Malgré tout ces petits inconvénients me voilà sur le sol québécois sous un splendide orage. Nous sommes le 16 août 1996 : date fatidique d’un changement radical de vie.
Par rapport à d’autres, je suis chanceuse. Ma sœur ayant vécue à Montréal pendant 3 ans, mon appartement est déjà réservé chez son ancien propriétaire. Un petit appartement calme dans le quartier de Côte des neiges, pas très loin de l’Université de Montréal.
Ma mère, partie avec moi, me fait visiter Montréal. Mais le moment de la séparation approche. Un jour ma sœur m’a dit » le plus dur c’est quand les gens s’en vont « . Je ne pensais pas que ça l’était autant. Me voilà donc seule. Je ne connais personne pour l’instant et mes cours ne reprennent que dans une semaine. Alors je me promène, je visite et j’essaye de m’adapter à mon nouveau milieu. J’ai la vague impression de rêver toute éveillée.
L’accent québécois ne m’a pas posé trop de problème. Il m’est arrivé de faire des erreurs car certains mots n’ont pas tout à fait le même sens mais, rien de dramatique. Ce qui m’a le plus marqué c’est la gentillesse des gens. Se promener dans une grande ville avec une carte en main et voir des cyclistes s’arrêter pour vous renseigner, c’est assez rare. On ne verrait pas ça à Paris. Il faut dire aussi que Montréal paraît bien petite face à notre grosse capitale.

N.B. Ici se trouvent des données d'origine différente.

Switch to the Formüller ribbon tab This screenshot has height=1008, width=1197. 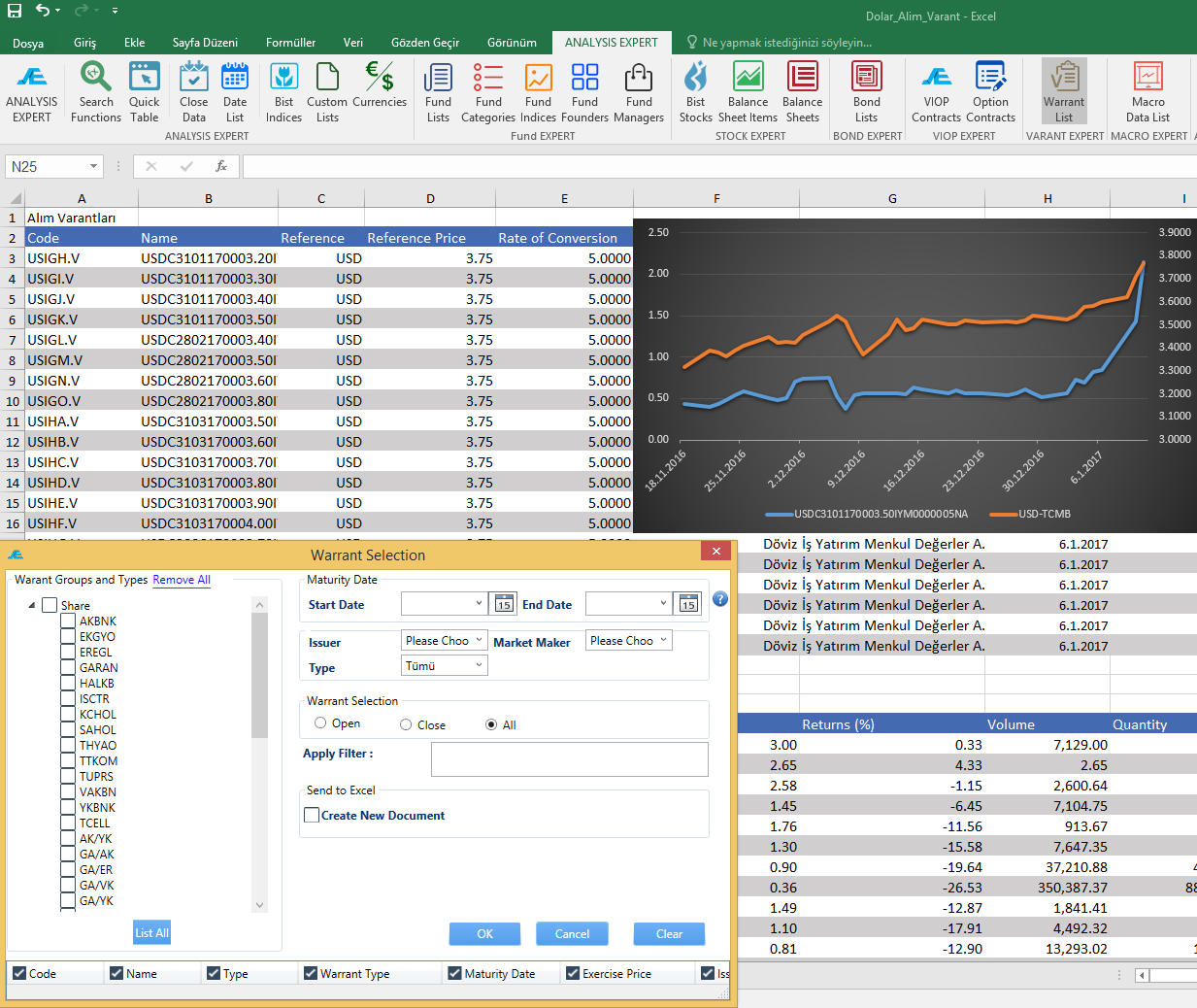pyautogui.click(x=290, y=43)
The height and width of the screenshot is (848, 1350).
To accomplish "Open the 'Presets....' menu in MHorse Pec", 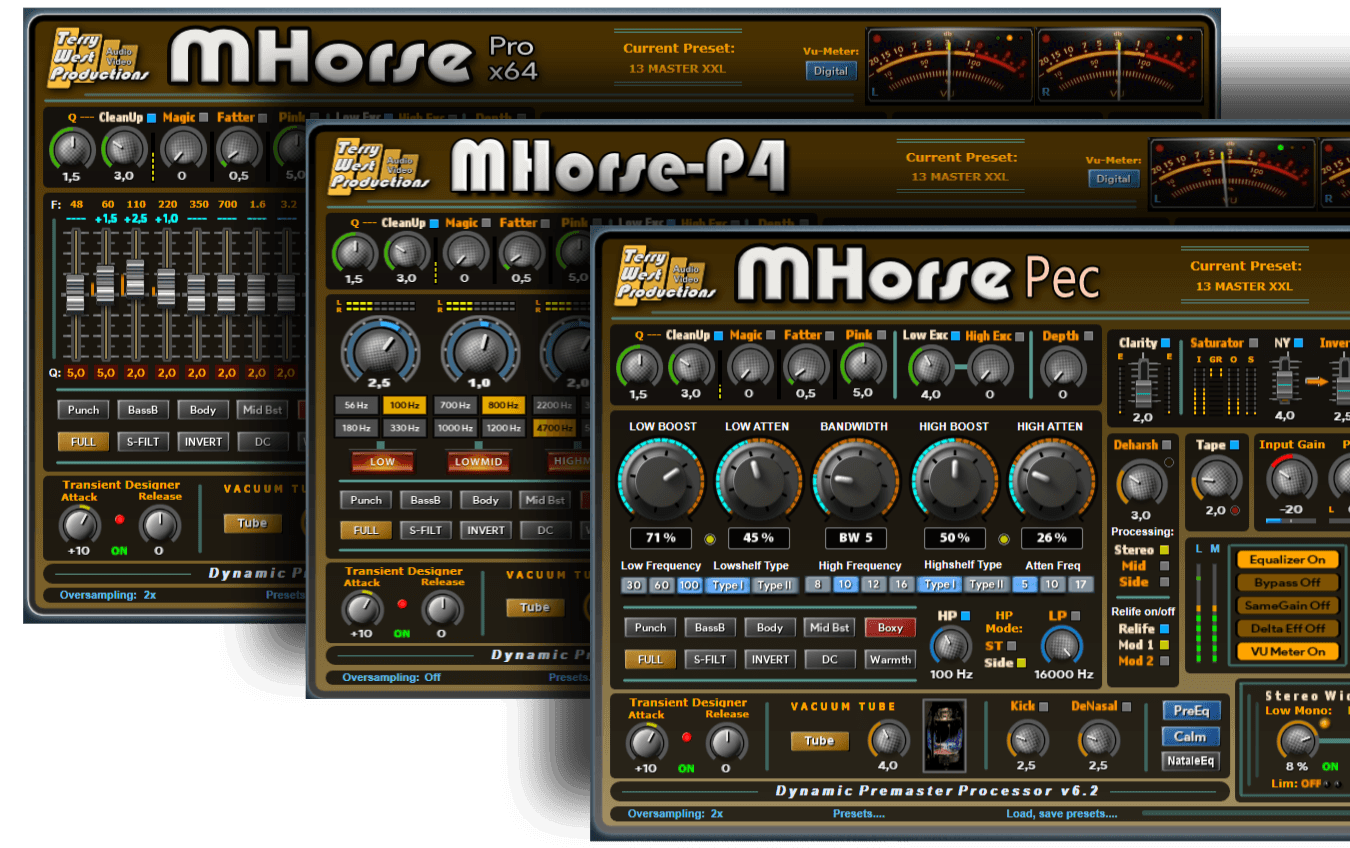I will [x=858, y=813].
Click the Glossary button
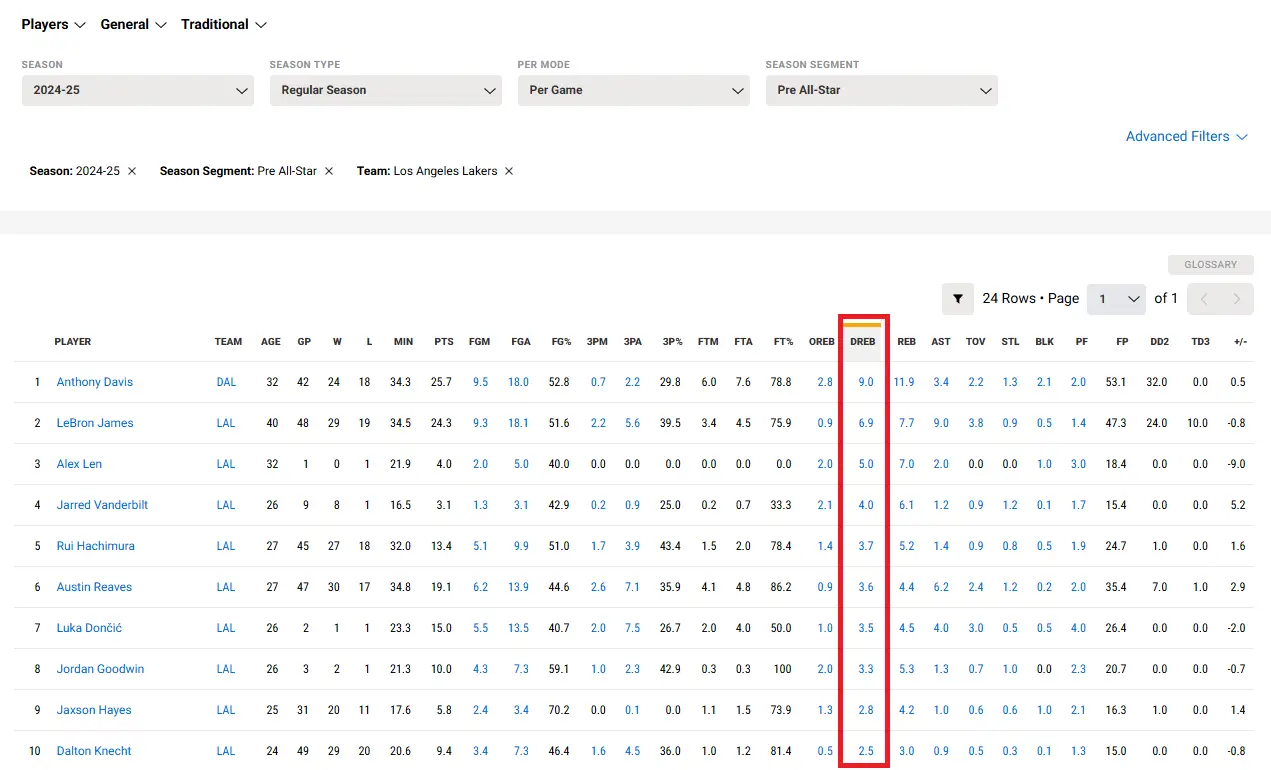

Une chose m’a choqué pourtant. La réputation des français, ici, n’est pas toujours des meilleurs. Je reconnais que c’est parfois bien mérité vu certains spécimen que l’on croise à la saison touristique. L’être humain ne pouvant s’empêcher de généraliser, c’est à nous de faire nos preuves. C’est à nous de nous adapter et pas l’inverse ! Mais certains ont, semble-t-il, du mal à le comprendre.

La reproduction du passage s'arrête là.